* **Task list**
**a.** In two sentences, summarize the text about the meter dispute.
**b.** From the text about the meter dispute, copy the stretch from "Hawk asked the" through "the power company." word for word.

* **Document section**

On Feb. 1, 2013, a woman from AEP did call Hawk and asked about her concerns with the new meter. Again, Hawk explained the problem with the radio signals and her pacemaker. The company rep reportedly told her that it was as harmless as a microwave oven. Hawk cannot have a microwave oven in her home because of the problems it creates for her pacemaker. That phone call ended with the AEP representative announcing that the new meter would be installed next week or the power would be cut.

On Friday, February 8, two trucks from the power company and a sheriff's patrol car drove onto Hawk's property, uninvited. She informed them that they did not have an easement and therefore did not have access to the property and she intended to deny them access. Her question to the Allentown Sheriff was a simple one.

"Are you here to protect my property rights?"

Hawk said that his response was shocking.

"No," said the sheriff, "I'm here to protect AEP - You'll either have the meter or we'll turn your power off."

Hawk asked the officer and the power company reps how they could turn off the power to a home in the winter when it directly violates an Ohio law preventing elderly and disabled people from being without heat during winter months. They asked to be shown the law. Hawk quoted Ohio's public utility law Chapter 4933: COMPANIES - GAS; ELECTRIC; WATER; OTHERS.

Hawk surmised that this law only prevents shutting off the power of people who do not pay their utility bills. She claims to have never missed a payment and is currently not in arrears with the power company.

* **Record extracts**
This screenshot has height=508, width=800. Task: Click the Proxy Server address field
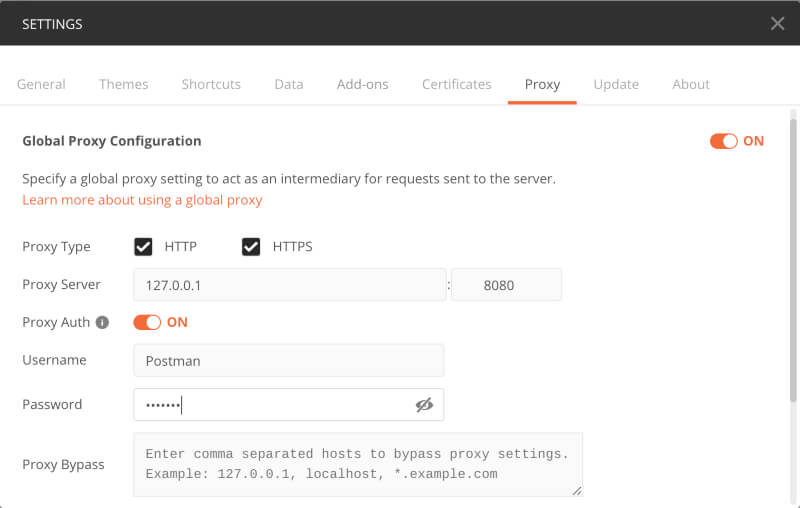290,285
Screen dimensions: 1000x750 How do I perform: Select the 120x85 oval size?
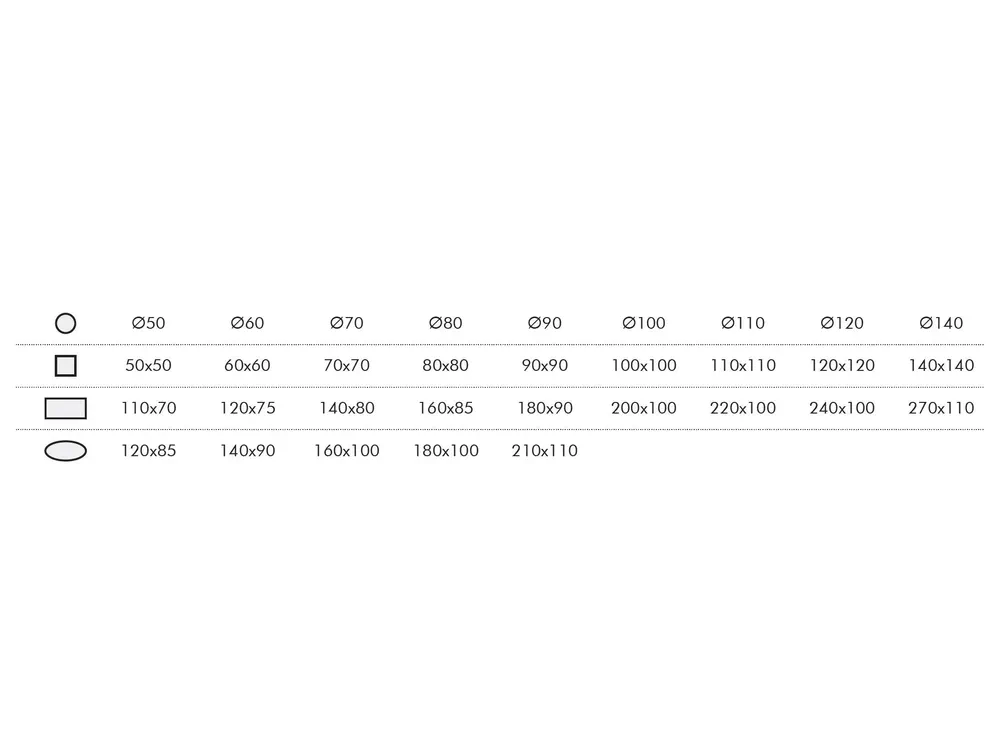coord(148,451)
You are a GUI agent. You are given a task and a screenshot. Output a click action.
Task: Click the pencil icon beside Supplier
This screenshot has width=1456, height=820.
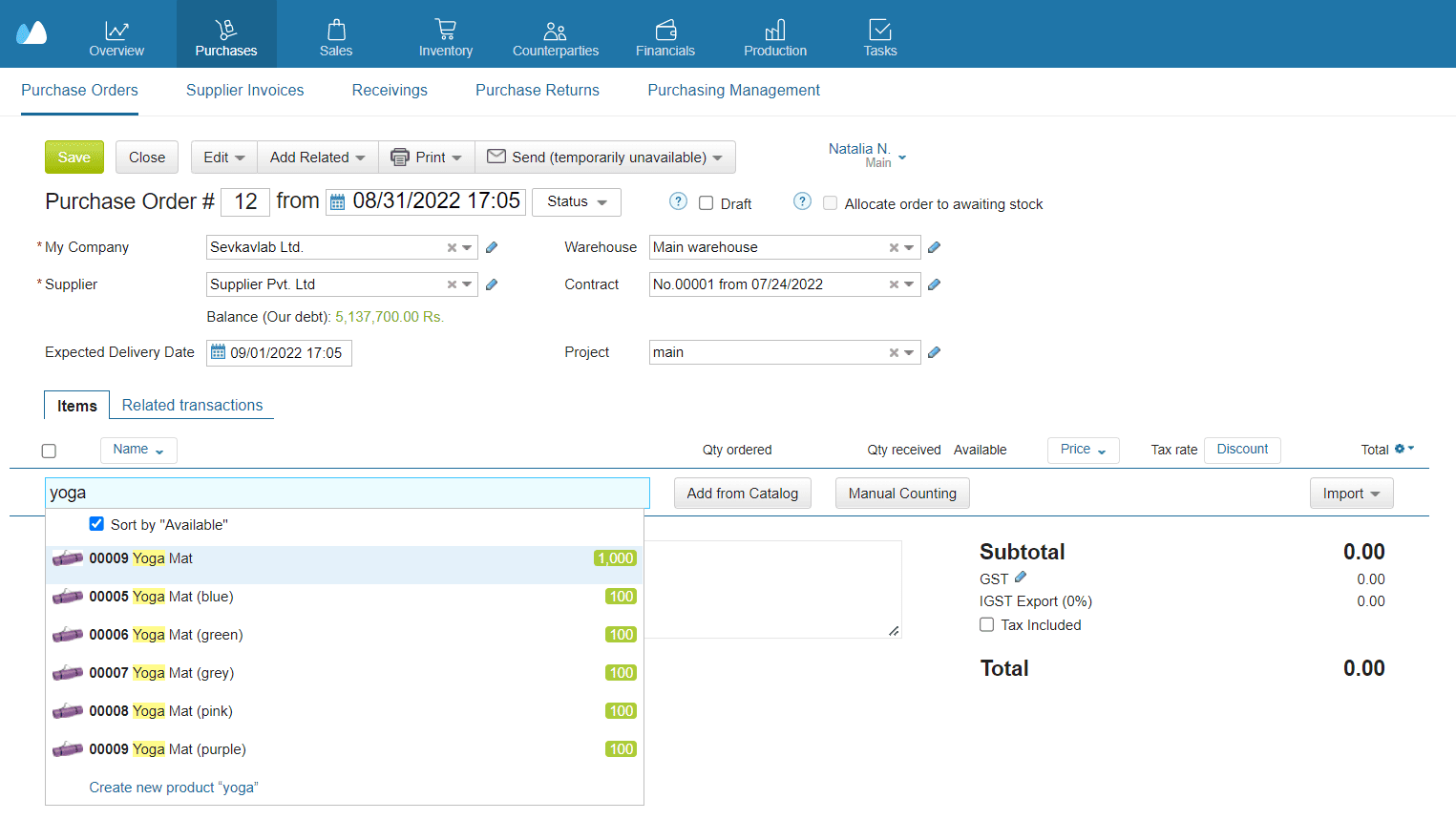(x=491, y=284)
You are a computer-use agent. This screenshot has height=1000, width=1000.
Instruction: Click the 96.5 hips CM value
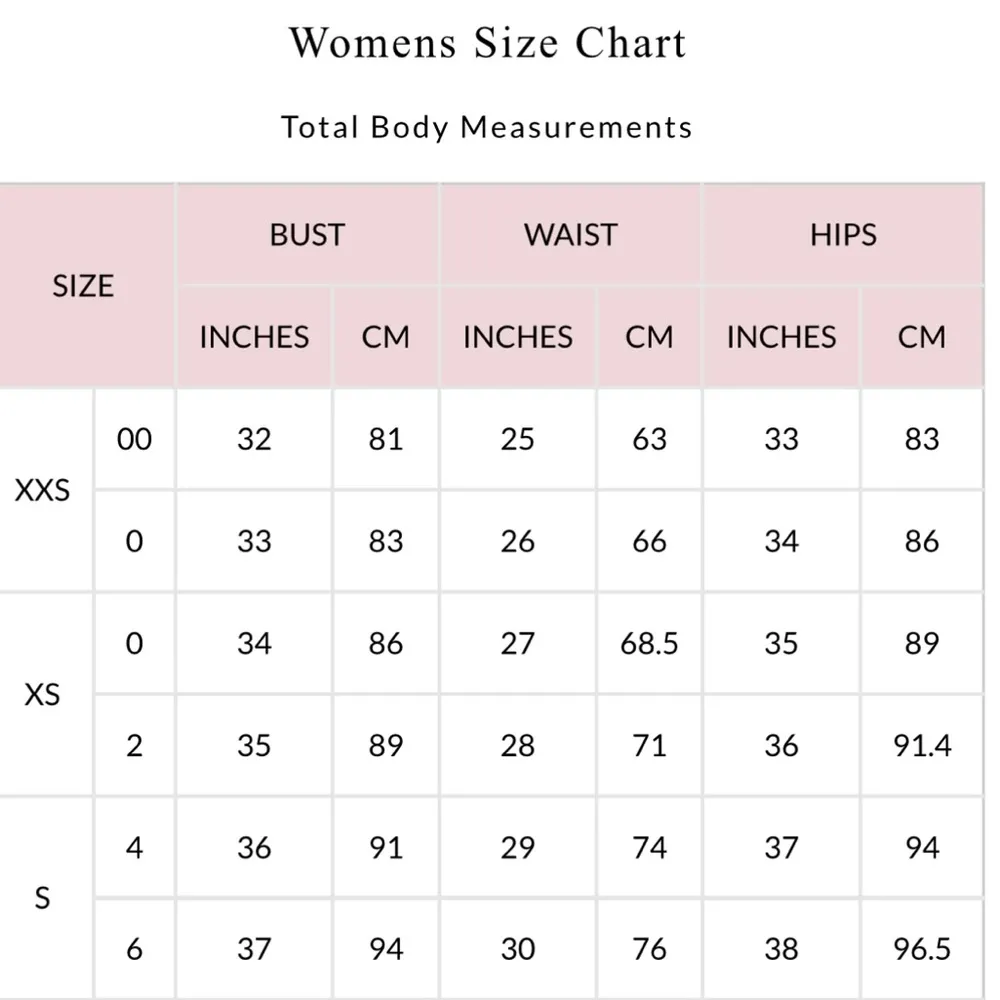pyautogui.click(x=922, y=948)
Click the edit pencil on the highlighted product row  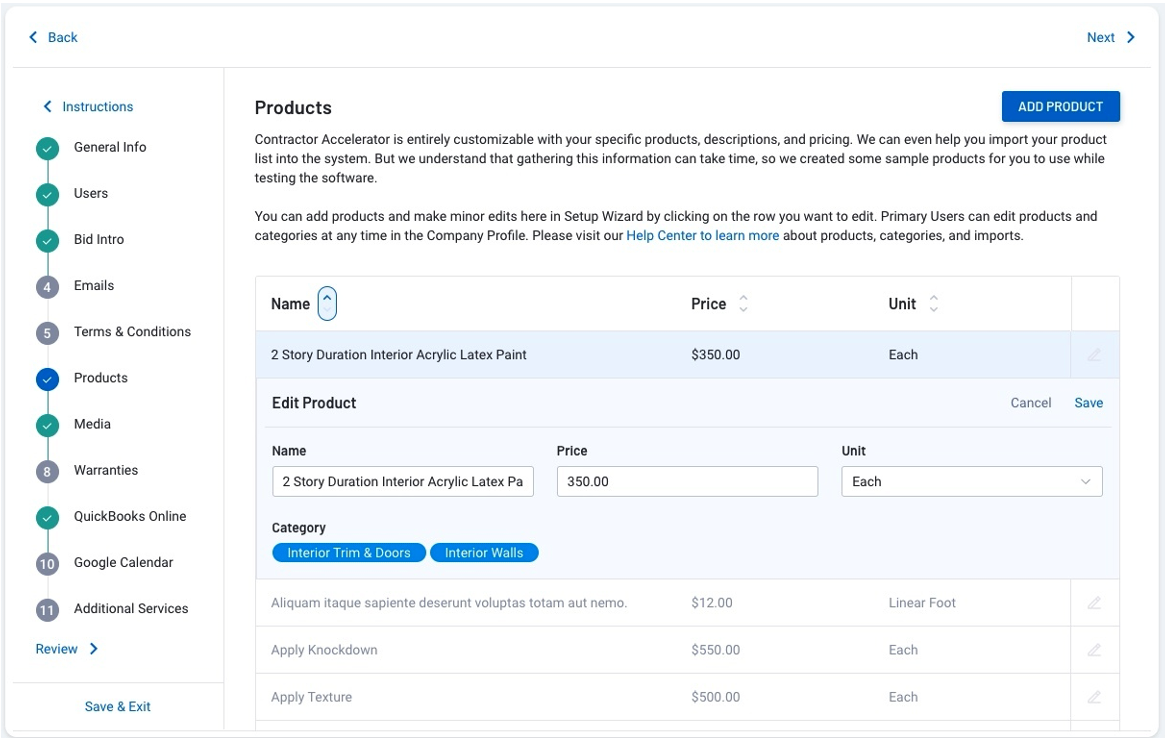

* **Answers in order**
**a.** After Hawk told an AEP representative that the new meter's radio signals could cause problems for her pacemaker, the representative said the meter would be installed the next week or her power would be cut. When power company trucks and a sheriff's car came onto her property on February 8, the sheriff said he was there to protect AEP, and Hawk quoted an Ohio public utility law that she said keeps elderly and disabled people from being left without heat in winter.

**b.**
Hawk asked the officer and the power company reps how they could turn off the power to a home in the winter when it directly violates an Ohio law preventing elderly and disabled people from being without heat during winter months. They asked to be shown the law. Hawk quoted Ohio's public utility law Chapter 4933: COMPANIES - GAS; ELECTRIC; WATER; OTHERS.

Hawk surmised that this law only prevents shutting off the power of people who do not pay their utility bills. She claims to have never missed a payment and is currently not in arrears with the power company.